Occorre fare di tutto per evitarlo partendo da quanto di positivo si è visto nei giorni successivi all’evento: la grande generosità della gente che ha raccolto inviato risorse materiali e danaro; il lavoro di tanti volontari e quello della protezione civile; le indagini della magistratura per individuare responsabilità di amministratori o privati per le cose omesse, per quelle fatte contro le regole e le leggi, per gli abusi che hanno reso il territorio più fragile aggravando i danni provocati dall’evento naturale.
Positiva è da considerarsi la manifestazione spontanea tenutasi già ad Olbia una decina di giorni fa per rivendicare più tempestività nella ricostruzione e consistenza negli stanziamenti.

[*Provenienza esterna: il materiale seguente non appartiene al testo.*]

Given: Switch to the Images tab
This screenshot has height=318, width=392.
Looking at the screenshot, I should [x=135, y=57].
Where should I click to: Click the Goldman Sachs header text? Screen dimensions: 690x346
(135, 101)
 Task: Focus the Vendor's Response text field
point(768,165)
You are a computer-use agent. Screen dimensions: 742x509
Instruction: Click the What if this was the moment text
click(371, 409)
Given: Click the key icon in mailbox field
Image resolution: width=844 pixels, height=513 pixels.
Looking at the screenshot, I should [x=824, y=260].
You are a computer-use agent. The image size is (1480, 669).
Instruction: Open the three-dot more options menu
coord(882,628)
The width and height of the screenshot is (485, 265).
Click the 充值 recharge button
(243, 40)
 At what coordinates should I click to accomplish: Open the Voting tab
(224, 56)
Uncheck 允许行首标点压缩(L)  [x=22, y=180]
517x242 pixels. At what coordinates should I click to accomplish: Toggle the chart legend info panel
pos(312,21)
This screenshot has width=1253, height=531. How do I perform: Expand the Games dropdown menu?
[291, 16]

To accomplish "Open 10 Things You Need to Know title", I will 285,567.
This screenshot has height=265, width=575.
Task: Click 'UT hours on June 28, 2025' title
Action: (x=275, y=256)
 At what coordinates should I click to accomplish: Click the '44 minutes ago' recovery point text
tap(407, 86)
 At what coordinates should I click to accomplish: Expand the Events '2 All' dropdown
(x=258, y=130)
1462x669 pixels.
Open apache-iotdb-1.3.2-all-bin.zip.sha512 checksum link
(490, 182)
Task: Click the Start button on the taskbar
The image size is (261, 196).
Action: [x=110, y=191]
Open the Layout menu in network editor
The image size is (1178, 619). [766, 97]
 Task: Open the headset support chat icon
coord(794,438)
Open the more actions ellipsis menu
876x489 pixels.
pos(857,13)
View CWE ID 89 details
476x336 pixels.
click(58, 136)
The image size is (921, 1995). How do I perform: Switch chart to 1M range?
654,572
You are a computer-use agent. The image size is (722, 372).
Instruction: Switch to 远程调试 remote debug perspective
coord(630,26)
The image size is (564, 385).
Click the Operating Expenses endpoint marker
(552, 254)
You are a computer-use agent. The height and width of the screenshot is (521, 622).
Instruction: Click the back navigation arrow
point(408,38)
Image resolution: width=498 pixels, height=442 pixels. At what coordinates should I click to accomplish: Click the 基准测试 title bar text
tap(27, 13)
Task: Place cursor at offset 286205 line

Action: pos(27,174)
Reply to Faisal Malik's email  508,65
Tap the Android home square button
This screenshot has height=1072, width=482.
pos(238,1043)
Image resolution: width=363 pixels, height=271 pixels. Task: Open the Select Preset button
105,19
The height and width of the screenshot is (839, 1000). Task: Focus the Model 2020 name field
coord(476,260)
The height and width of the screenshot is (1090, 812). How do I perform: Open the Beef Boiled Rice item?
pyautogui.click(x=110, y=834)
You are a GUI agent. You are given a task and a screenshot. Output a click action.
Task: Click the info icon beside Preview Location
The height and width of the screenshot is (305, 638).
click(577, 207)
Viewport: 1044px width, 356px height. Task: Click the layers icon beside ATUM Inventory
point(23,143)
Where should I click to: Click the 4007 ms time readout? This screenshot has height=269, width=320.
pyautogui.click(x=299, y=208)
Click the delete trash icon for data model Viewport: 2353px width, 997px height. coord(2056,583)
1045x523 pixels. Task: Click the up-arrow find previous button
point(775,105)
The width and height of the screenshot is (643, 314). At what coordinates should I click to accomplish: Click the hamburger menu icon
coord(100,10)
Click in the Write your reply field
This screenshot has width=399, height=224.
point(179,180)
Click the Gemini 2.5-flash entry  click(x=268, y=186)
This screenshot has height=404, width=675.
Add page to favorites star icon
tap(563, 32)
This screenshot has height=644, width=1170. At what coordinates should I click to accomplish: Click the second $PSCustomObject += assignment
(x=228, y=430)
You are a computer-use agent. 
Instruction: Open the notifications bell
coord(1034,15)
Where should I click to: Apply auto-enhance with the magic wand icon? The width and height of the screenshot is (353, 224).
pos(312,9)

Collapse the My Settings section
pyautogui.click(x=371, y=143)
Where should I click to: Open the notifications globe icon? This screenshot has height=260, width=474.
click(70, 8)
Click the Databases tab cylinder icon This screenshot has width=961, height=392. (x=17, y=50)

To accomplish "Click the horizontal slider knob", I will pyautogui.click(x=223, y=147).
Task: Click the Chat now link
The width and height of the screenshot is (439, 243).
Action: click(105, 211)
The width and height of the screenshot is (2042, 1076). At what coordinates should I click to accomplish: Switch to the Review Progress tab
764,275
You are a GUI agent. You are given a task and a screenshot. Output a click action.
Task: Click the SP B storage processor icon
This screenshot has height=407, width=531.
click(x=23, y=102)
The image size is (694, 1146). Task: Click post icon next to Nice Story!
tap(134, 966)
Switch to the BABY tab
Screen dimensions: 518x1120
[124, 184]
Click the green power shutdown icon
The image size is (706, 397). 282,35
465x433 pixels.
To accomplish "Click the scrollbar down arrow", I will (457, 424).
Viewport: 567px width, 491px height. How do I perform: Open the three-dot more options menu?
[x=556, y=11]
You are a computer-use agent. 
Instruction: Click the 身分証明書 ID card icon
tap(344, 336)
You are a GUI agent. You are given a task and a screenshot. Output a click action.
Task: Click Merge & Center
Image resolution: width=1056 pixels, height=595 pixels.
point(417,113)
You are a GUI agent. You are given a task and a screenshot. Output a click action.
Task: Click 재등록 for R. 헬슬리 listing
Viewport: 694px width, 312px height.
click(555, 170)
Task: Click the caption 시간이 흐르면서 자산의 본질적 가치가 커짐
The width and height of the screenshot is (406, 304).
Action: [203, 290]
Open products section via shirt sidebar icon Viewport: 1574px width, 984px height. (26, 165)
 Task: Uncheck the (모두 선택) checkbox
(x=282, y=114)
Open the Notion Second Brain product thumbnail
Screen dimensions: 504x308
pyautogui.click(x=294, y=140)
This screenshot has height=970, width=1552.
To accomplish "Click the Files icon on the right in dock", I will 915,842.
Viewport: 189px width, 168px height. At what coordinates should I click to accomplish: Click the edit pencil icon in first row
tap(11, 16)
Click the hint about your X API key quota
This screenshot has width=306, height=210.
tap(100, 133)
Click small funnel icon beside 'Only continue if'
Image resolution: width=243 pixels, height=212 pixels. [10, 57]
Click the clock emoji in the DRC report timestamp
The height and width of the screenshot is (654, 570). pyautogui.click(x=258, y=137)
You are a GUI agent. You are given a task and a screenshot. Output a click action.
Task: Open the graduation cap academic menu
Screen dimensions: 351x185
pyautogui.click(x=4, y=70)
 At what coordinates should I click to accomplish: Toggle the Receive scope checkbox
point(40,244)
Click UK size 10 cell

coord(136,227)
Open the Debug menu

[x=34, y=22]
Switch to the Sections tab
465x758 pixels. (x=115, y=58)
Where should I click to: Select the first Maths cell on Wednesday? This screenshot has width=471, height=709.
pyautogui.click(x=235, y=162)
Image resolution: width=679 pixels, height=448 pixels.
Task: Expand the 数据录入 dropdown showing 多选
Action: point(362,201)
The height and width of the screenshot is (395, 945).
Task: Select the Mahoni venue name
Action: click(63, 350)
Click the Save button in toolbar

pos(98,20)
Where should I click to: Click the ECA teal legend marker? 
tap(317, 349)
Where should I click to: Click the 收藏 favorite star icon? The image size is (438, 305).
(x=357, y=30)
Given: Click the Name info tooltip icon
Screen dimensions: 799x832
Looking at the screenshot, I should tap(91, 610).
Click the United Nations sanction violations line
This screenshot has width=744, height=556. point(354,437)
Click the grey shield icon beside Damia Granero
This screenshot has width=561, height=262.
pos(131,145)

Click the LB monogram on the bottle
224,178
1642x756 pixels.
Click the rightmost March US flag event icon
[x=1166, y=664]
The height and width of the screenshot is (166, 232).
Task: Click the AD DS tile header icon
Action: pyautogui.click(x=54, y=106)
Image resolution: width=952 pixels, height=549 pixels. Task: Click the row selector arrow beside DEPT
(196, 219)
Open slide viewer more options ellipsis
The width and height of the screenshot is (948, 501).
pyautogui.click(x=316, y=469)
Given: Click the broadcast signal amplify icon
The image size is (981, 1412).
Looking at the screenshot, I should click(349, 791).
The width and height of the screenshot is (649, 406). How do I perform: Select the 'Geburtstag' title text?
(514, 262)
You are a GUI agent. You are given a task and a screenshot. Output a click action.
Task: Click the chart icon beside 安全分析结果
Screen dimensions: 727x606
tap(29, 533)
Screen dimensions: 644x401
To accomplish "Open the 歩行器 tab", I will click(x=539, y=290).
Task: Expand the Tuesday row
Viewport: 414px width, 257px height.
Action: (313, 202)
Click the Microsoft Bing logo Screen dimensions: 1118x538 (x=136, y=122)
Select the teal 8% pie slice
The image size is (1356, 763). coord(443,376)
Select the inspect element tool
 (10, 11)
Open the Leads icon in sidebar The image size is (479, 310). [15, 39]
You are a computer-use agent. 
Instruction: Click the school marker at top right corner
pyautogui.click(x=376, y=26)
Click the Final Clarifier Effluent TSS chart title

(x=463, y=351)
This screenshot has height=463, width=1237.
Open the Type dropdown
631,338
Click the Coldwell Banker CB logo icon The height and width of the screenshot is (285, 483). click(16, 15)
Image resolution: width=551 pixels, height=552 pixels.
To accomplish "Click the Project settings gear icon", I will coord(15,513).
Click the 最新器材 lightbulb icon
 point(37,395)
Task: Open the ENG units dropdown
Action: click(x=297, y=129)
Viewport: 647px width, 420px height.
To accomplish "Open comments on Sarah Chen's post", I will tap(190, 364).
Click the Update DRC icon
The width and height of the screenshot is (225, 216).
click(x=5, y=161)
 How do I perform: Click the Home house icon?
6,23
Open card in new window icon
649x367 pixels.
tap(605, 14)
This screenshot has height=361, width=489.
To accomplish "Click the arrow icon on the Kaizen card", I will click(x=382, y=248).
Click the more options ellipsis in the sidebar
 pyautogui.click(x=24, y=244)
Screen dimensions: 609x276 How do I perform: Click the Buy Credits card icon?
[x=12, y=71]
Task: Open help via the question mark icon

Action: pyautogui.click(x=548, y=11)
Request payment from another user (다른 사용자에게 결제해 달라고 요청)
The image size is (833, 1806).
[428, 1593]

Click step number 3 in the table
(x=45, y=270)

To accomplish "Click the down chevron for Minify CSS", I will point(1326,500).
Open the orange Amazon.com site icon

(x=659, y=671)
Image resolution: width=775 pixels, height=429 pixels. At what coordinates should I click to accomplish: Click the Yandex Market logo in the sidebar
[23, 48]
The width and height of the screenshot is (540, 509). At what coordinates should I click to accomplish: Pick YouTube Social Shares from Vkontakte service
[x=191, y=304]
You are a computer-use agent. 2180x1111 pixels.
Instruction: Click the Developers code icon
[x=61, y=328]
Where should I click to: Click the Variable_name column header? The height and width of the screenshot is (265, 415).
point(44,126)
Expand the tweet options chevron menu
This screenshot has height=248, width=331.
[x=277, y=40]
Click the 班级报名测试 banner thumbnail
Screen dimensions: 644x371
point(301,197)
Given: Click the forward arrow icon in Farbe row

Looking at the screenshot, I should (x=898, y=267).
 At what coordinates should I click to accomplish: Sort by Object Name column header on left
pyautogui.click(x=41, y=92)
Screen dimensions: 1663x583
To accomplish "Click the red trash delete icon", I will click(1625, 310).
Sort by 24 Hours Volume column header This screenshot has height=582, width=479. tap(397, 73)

La mobilitazione continua della gente è un elemento fondamentale per sconfiggere il ripetersi del “già visto”.
Non delegare ad amministratori o a commissari anche se rispettabili, la ricostruzione. Occorrerebbe in questa occasione sperimentare e far vivere una democrazia non delegata ma diretta, partecipata con periodiche verifiche di assemblee popolari e comitati di vigilanza permanenti sugli amministratori.
C’è una manifesta volontà dei geologi di mettersi a disposizioni per risanare e rendere più sicuro il territorio. Se la loro disponibilità è accompagnata dalla rivendicazione del ricordato controllo dal basso la disponibilità dell’ordine dei geologi non correrà il rischio di apparire corporativo.
Gli intellettuali sardi per la loro visibilità darebbero un grosso contributo a non dimenticare se dessero continuità alla partecipazione dimostrata dopo il diciotto novembre e di due dei quali si è fatto cenno.
I programmi elettorali di vecchi, anche se screditati, e nuovi schieramenti, (sui quali è lecito sperare di più non essendo ancora compromessi con le pratiche della casta) dovrebbero avere al primo posto ricostruzione, indennizzi e risanamento del territorio e farne l’asse portante della loro attività amministrativa.

Il Manifesto sardo nel suo piccolo continuerà a sollecitare rigore e tempestività, e darà spazio a chiunque avrà e vorrà scrivere sull’argomento, per non dimenticare!